The source said that Dahlan arrived in Moscow at the invitation of the Russian leadership to discuss the latest developments in the Palestinian arena, including a possible reconciliation with Abbas.
In 2011, Dahlan moved to the UAE after PA security forces raided his home in the Ramallah suburb of Tira and arrested some of his associates. The raid came hours after a Fatah disciplinary court rejected Dahlan’s appeal against the decision by the Fatah Central Committee to expel him from the faction.
According to reports in the Arab media, Dahlan serves as a special adviser to UAE Crown Prince Mohammed bin Zayed.
In 2016, a PA court sentenced Dahlan in absentia to three years in prison on charges of embezzlement of public funds.
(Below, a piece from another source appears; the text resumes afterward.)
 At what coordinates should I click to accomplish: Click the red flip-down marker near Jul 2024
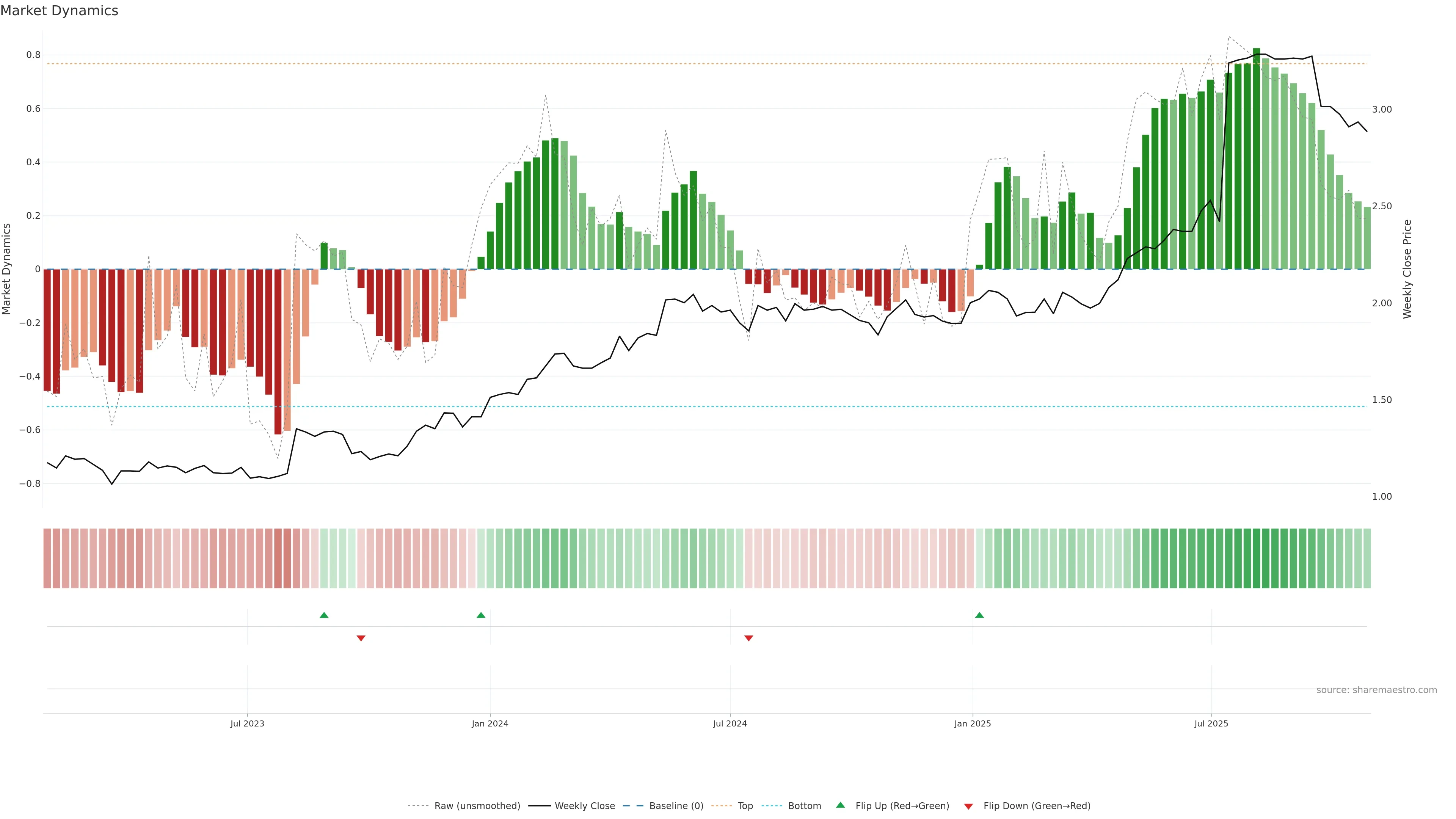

Dahlan has denied the charges.
During the meeting with Lavrov, Dahlan reportedly affirmed readiness for internal reconciliation in Fatah.
But a senior Fatah official in Ramallah said on Saturday that Abbas has no intention of mending fences with Dahlan. “Dahlan belongs to the past,” the official said. “He has been convicted by a Palestinian court and if he arrives in the West Bank he will be imprisoned.”
Mashharawi said that the talks in Moscow were important because they came at a time when the PA leadership was continuing to wage war on Dahlan’s group because of its demand for reform in Fatah. The meeting, Mashharawi added, reflects the importance and presence of the Democratic Reform Movement in Fatah.
According to Mashharawi, Israel has always tried to exploit the divisions among the Palestinians to argue that there is no Palestinian partner for peace.
Palestinian political analyst Akram Atallah said that the dispute between Abbas and Dahlan has divided Fatah. Atallah pointed out that Abbas was now at loggerheads with two other senior Fatah officials, Nasser al-Qudwa and Marwan Barghouti.
“All indications show that the upcoming Fatah conference (in March) will not restore the faction’s glory,” Atallah told the Al-Kofiya news website, which is affiliated with Dahlan. “[Former] Palestinian leader Yasser Arafat founded Fatah on the basis of diversity; it was the only faction that kept its opponents inside the faction.”
Palestinian writer Emad Omar said that some Fatah officials do not want to see their faction united, thus intensifying the dispute between Abbas and Dahlan. Omar pointed out that Fatah was planning to run under three separate slates in the parliamentary elections.
Al-Qudwa and Barghouti, who is serving five life sentences in Israeli prison for his role in terrorist attacks against Israelis during the Second Intifada two decades ago, formed their own electoral list called “Freedom,” openly challenging the Abbas-affiliated slate.
Fatah dissidents affiliated with Dahlan were also planning to contest the vote as part of a sperate list.
Dahlan is apparently hoping to solve his dispute with Abbas ahead of the Fatah general assembly with the hope of returning to the faction. Such a move would allow Dahlan to join the list of candidates touted as potential candidates to succeed the 85-year-old Abbas. The list includes, among others, PA General Intelligence Chief Majed Faraj, Senior Fatah officials Hussein al-Sheikh, Jibril Rajoub and Mahmoud Aloul, as well as Prime Minister Mohammed Shtayyeh.